Work required
Copy all of the records below line for line, without changing a single character.
+-------+
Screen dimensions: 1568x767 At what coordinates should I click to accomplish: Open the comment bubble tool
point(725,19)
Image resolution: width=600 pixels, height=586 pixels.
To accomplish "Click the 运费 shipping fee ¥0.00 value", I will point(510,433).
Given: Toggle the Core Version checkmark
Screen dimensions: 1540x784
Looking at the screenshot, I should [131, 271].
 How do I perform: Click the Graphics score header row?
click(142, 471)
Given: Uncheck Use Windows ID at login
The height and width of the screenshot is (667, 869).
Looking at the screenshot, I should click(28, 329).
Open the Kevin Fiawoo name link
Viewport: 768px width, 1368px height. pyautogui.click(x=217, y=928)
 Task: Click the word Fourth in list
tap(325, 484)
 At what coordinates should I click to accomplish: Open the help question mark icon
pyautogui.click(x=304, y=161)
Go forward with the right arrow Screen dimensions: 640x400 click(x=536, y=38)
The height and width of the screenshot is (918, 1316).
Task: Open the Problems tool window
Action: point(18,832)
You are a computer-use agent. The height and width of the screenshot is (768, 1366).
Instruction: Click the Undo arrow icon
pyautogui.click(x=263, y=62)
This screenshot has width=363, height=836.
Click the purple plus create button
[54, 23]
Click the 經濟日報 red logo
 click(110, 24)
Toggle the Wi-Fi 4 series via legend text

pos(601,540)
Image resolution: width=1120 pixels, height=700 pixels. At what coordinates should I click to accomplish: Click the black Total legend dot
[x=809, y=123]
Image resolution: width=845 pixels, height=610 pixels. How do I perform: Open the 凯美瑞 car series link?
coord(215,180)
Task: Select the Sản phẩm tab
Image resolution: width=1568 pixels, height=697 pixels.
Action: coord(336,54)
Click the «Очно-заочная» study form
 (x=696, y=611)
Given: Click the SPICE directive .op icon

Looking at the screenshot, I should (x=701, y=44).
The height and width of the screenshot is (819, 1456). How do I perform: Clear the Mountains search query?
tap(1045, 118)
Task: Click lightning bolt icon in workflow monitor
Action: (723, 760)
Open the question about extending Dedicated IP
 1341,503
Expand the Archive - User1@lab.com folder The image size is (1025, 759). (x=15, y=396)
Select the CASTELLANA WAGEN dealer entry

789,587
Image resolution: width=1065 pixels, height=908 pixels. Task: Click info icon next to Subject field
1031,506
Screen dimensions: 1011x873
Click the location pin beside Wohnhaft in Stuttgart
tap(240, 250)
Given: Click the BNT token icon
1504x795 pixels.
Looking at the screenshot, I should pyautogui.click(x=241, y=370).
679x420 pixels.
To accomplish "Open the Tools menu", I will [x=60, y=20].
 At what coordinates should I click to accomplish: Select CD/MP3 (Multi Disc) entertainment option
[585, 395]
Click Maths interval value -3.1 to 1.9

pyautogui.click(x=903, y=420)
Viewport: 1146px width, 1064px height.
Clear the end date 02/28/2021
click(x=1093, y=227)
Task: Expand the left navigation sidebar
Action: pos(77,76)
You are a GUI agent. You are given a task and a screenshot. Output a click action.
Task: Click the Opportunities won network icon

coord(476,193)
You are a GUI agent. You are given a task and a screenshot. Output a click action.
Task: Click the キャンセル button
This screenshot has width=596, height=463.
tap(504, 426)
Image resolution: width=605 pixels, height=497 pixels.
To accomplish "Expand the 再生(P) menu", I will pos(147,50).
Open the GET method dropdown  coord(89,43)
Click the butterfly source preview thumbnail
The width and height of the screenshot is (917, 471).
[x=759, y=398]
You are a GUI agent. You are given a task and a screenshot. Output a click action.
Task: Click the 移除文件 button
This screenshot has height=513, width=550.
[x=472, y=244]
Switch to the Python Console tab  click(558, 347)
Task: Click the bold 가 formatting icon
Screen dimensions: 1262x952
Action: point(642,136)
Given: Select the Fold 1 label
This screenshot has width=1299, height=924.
+-------+
Solution for this task
Screen dimensions: 1568x767 At what coordinates should I click to accomplish: Open the comment bubble tool
point(725,19)
Image resolution: width=600 pixels, height=586 pixels.
To accomplish "Click the 运费 shipping fee ¥0.00 value", I will point(510,433).
Given: Toggle the Core Version checkmark
Screen dimensions: 1540x784
Looking at the screenshot, I should [131, 271].
 How do I perform: Click the Graphics score header row?
click(142, 471)
Given: Uncheck Use Windows ID at login
The height and width of the screenshot is (667, 869).
Looking at the screenshot, I should click(28, 329).
Open the Kevin Fiawoo name link
Viewport: 768px width, 1368px height. pyautogui.click(x=217, y=928)
 Task: Click the word Fourth in list
tap(325, 484)
 At what coordinates should I click to accomplish: Open the help question mark icon
pyautogui.click(x=304, y=161)
Go forward with the right arrow Screen dimensions: 640x400 click(x=536, y=38)
The height and width of the screenshot is (918, 1316).
Task: Open the Problems tool window
Action: point(18,832)
You are a computer-use agent. The height and width of the screenshot is (768, 1366).
Instruction: Click the Undo arrow icon
pyautogui.click(x=263, y=62)
This screenshot has width=363, height=836.
Click the purple plus create button
[54, 23]
Click the 經濟日報 red logo
 click(110, 24)
Toggle the Wi-Fi 4 series via legend text

pos(601,540)
Image resolution: width=1120 pixels, height=700 pixels. At what coordinates should I click to accomplish: Click the black Total legend dot
[x=809, y=123]
Image resolution: width=845 pixels, height=610 pixels. How do I perform: Open the 凯美瑞 car series link?
coord(215,180)
Task: Select the Sản phẩm tab
Image resolution: width=1568 pixels, height=697 pixels.
Action: coord(336,54)
Click the «Очно-заочная» study form
 (x=696, y=611)
Given: Click the SPICE directive .op icon

Looking at the screenshot, I should (x=701, y=44).
The height and width of the screenshot is (819, 1456). How do I perform: Clear the Mountains search query?
tap(1045, 118)
Task: Click lightning bolt icon in workflow monitor
Action: (723, 760)
Open the question about extending Dedicated IP
 1341,503
Expand the Archive - User1@lab.com folder The image size is (1025, 759). (x=15, y=396)
Select the CASTELLANA WAGEN dealer entry

789,587
Image resolution: width=1065 pixels, height=908 pixels. Task: Click info icon next to Subject field
1031,506
Screen dimensions: 1011x873
Click the location pin beside Wohnhaft in Stuttgart
tap(240, 250)
Given: Click the BNT token icon
1504x795 pixels.
Looking at the screenshot, I should pyautogui.click(x=241, y=370).
679x420 pixels.
To accomplish "Open the Tools menu", I will [x=60, y=20].
 At what coordinates should I click to accomplish: Select CD/MP3 (Multi Disc) entertainment option
[585, 395]
Click Maths interval value -3.1 to 1.9

pyautogui.click(x=903, y=420)
Viewport: 1146px width, 1064px height.
Clear the end date 02/28/2021
click(x=1093, y=227)
Task: Expand the left navigation sidebar
Action: pos(77,76)
You are a GUI agent. You are given a task and a screenshot. Output a click action.
Task: Click the Opportunities won network icon

coord(476,193)
You are a GUI agent. You are given a task and a screenshot. Output a click action.
Task: Click the キャンセル button
This screenshot has width=596, height=463.
tap(504, 426)
Image resolution: width=605 pixels, height=497 pixels.
To accomplish "Expand the 再生(P) menu", I will pos(147,50).
Open the GET method dropdown  coord(89,43)
Click the butterfly source preview thumbnail
The width and height of the screenshot is (917, 471).
[x=759, y=398]
You are a GUI agent. You are given a task and a screenshot. Output a click action.
Task: Click the 移除文件 button
This screenshot has height=513, width=550.
[x=472, y=244]
Switch to the Python Console tab  click(558, 347)
Task: Click the bold 가 formatting icon
Screen dimensions: 1262x952
Action: point(642,136)
Given: Select the Fold 1 label
This screenshot has width=1299, height=924.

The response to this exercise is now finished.